Marielle St-Amour et Daniel Handfield ne se connaissent pas mais ont une chose en commun. Les deux retraités portent Moisson Montréal dans leur cœur, au point de l’appuyer de deux façons plutôt qu’une : par des dons en argent et en temps.

Sensibilisée à la cause il y a plus d’une décennie par la Guignolée des médias, Marielle St-Amour donne quelques centaines de dollars par année à Moisson Montréal. « Ça m’enrage de savoir qu’à Montréal, des enfants ont faim, car ça bâtit une société boiteuse », confie-t-elle.

Arrivée à la retraite, il y a quatre ans, il était tout naturel pour cette ex-conseillère linguistique à l’Université de Montréal d’ajouter une corde à son aide en devenant également bénévole à Moisson Montréal, non loin de chez elle, tous les lundis.
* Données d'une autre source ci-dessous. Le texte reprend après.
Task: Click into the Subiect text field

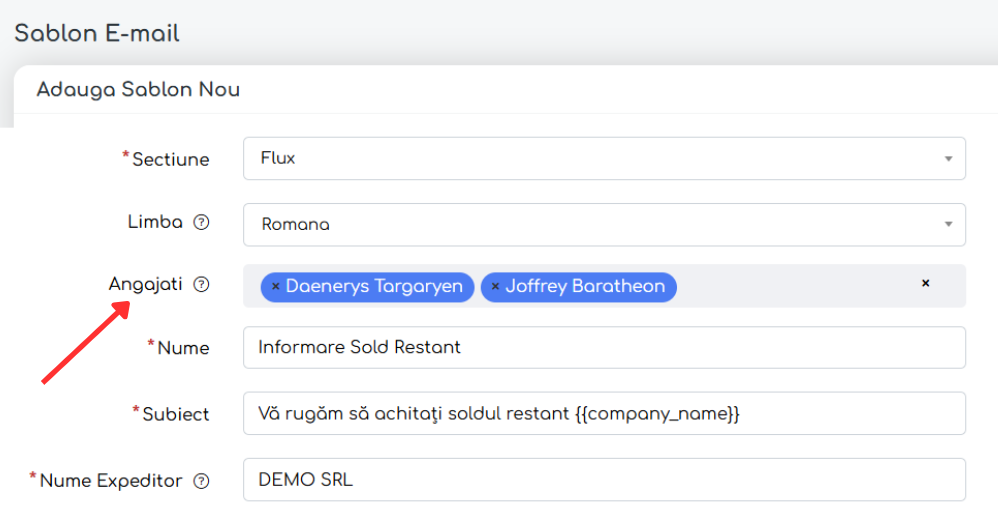Action: [x=603, y=414]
Pour sa part, Daniel Handfield fait une demi-journée de bénévolat à Moisson Montréal, tous les vendredis, depuis cinq ans. Il enfile manteau et gants, puis trie des viandes congelées pendant quelques heures. Ce travail de manutention le change de son autre bénévolat, l’aide aux devoirs.
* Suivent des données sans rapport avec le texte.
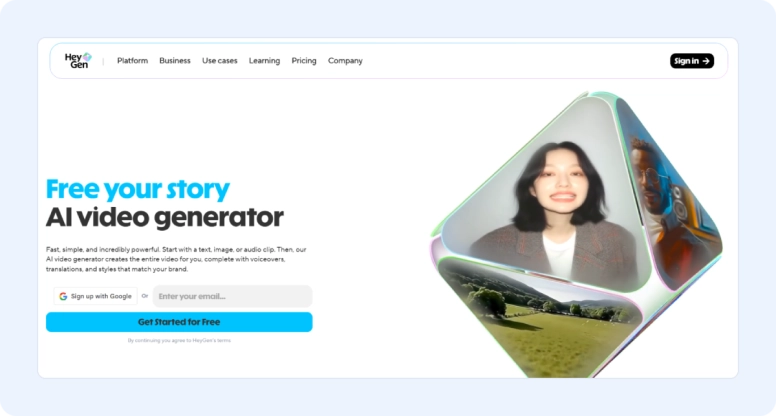Click the description paragraph under the heading
The image size is (776, 416).
point(176,259)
« Moisson Montréal, j’y crois. En tant qu’ex-ingénieur industriel, j’ai toujours admiré son efficience, ce qui m’incitait à contribuer financièrement à la cause bien avant de devenir bénévole. C’est pour moi une façon d’occuper mon temps intelligemment. Et ça donne un sens à ma retraite car je me sens utile à quelque chose », résume le bénévole et donateur.